Archived material > Bragging rights, Help with how to teach the kids gun safety, and shooting.

My M1 Garand Lamp


Below is the basic concept …

* One M1 Garand pieced together from worn out parts
* One helmet with an LED rope light zip tied in place
* One bayonet with some bicycle inner tube zip tied on the point to conform/grip the helmet
* One plate of 12 x12 aluminum with 2 holes precisely drilled so that the dowel rods screwed in mate up to the holes in the Garand’s butt stock.  You want the dowels just shy of the max depth of the holes in the stock so the weight is born by the plate for added stability. With this set up, you can grab the top of the rifle, tilt it, and the plate will tilt with it as a single unit. Standard dowel rod from hardware store (1/2 inch”) fit perfectly. Clearly John Garand had a lamp in mind when he designed the stock, as the dowel rods fit with perfect snugginess.  Use a drill press to get the hole into the dowel rod straight, and long wood deck screws to secure from the other side of the aluminum plate, and a washer to distribute the pressure more widely.

Simple cord routing / hiding of the LED strip power cord, the switch tucked into the sling. Can def do some wire cutting / re-splice to move the switch and send the cord down the barrel and out the action.

Dremel to outline the star, the “flag waves” type background kinda’ happened in the moment. Outer edge of wave was done with a dremel wire brush. It was a bit too harsh so softened with fine emery sand paper. I will be inscribing a nice message in honor of my Dad’s service on the reverse side of the plate.

Light on ... just the right amount of light to me, bounces off the base well and hightlights the rifle

Light off

THAT ROCKS!!!! I love it.
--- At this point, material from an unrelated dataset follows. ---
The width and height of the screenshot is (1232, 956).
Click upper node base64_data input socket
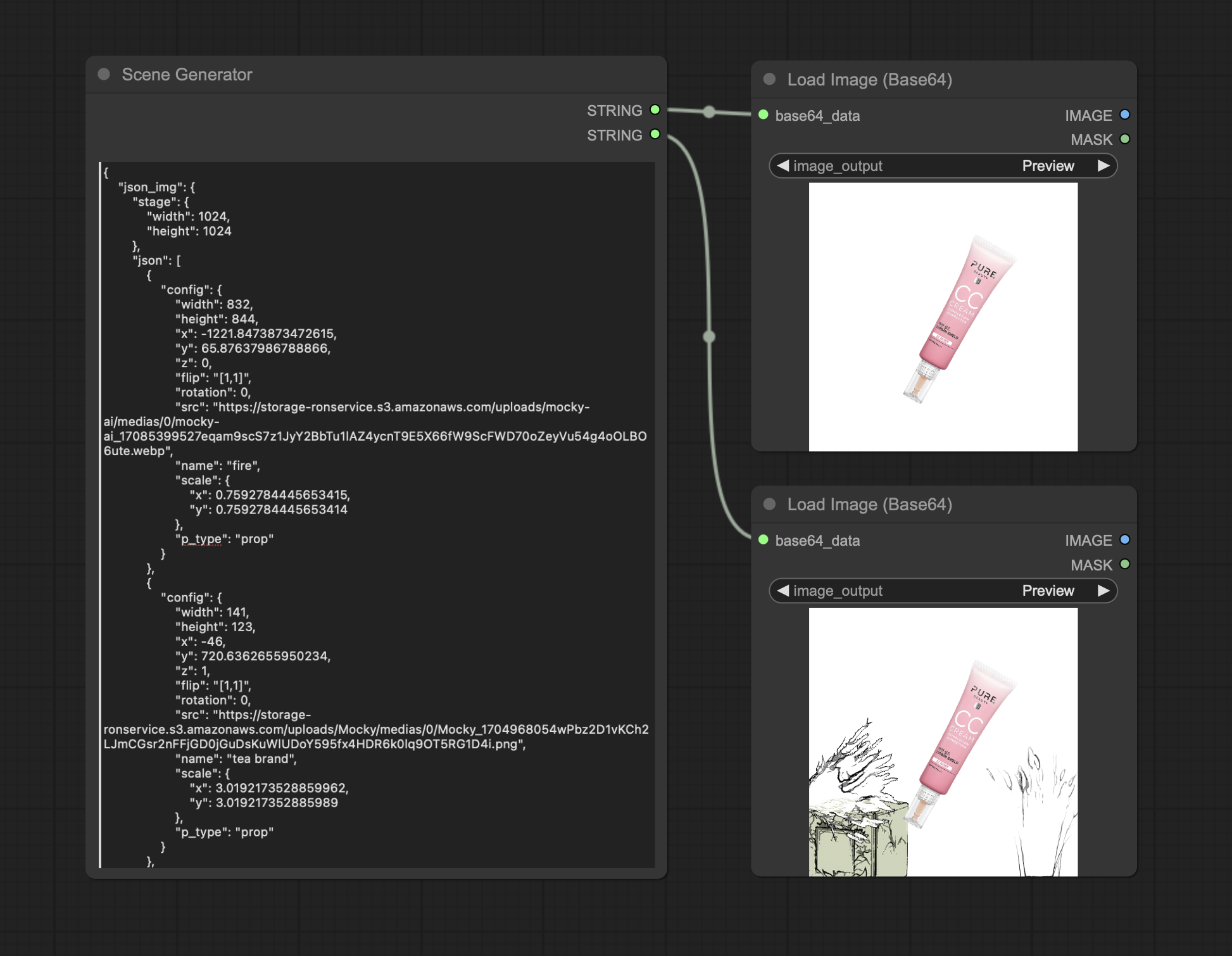(764, 115)
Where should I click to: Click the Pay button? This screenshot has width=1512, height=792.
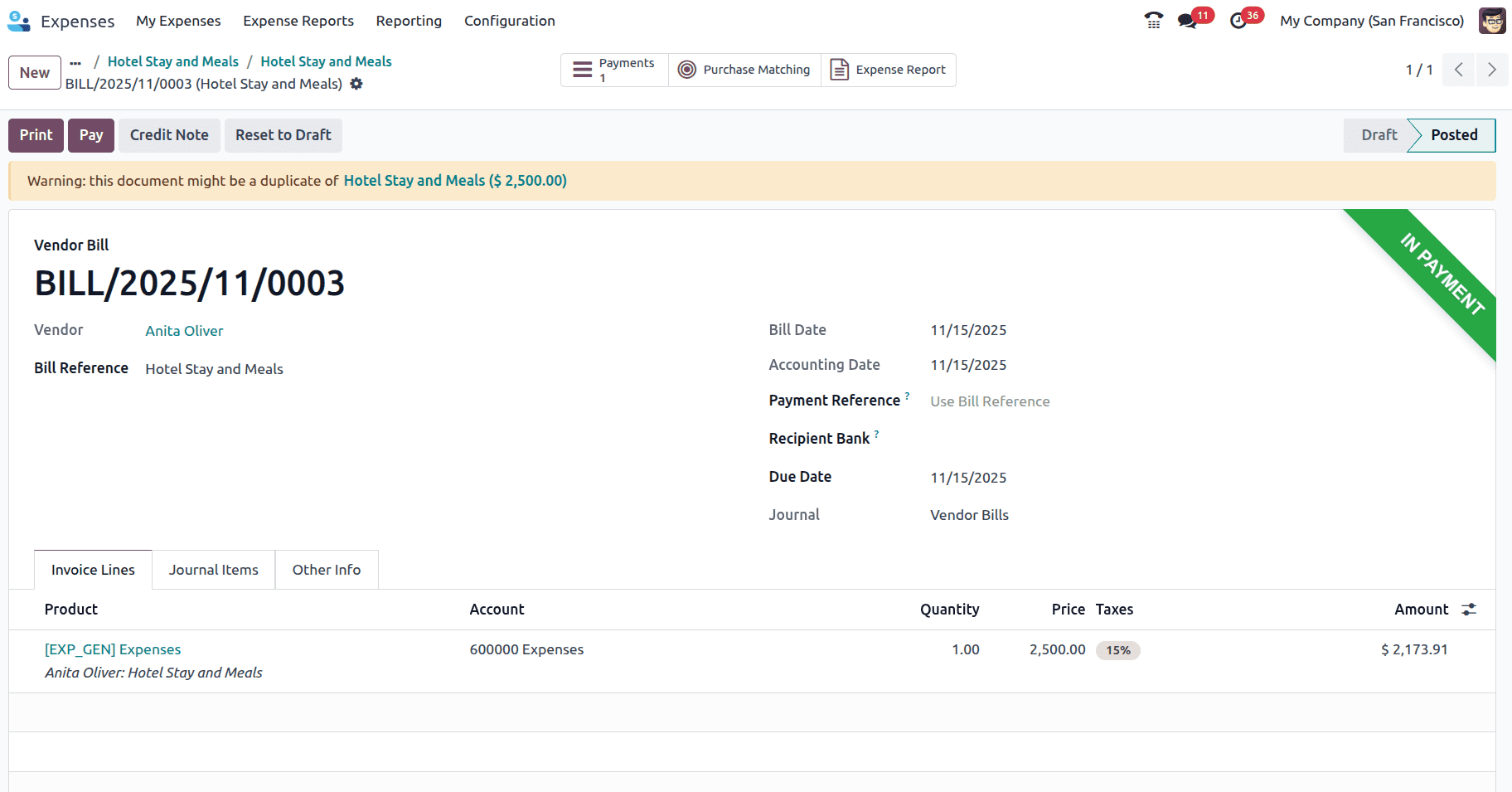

Means a lot to so many folks for all sorts of reasons and it's a wonderful tribute.


Thanks, everyone that has seen it in person loves it. I love it.

How can you not ... the M1 Garand was a huge technological leap in it's day and helped free the world from tyranny. Still an imposing weapon today as well, and the last military battle rifle you can legally own.

I'm wondering if anyone knows of a more controllable tool / way  to etch words in metal than using a Dremel?  I have a lot of words to inscribe about my Dad, and the Dremel takes a lot of control to keep the thing from darting off on a smooth surface.

I recall as a kid some some form of an acid type etching process. I'm not sure of the practice to ornate ratio. But here is one possible idea:

There are more intense techniques using nitric acid. Use with normal adult precautions.

Hey ... missed your post. That is really interesting and I'll take a look at that option. Def permanent. Thanks!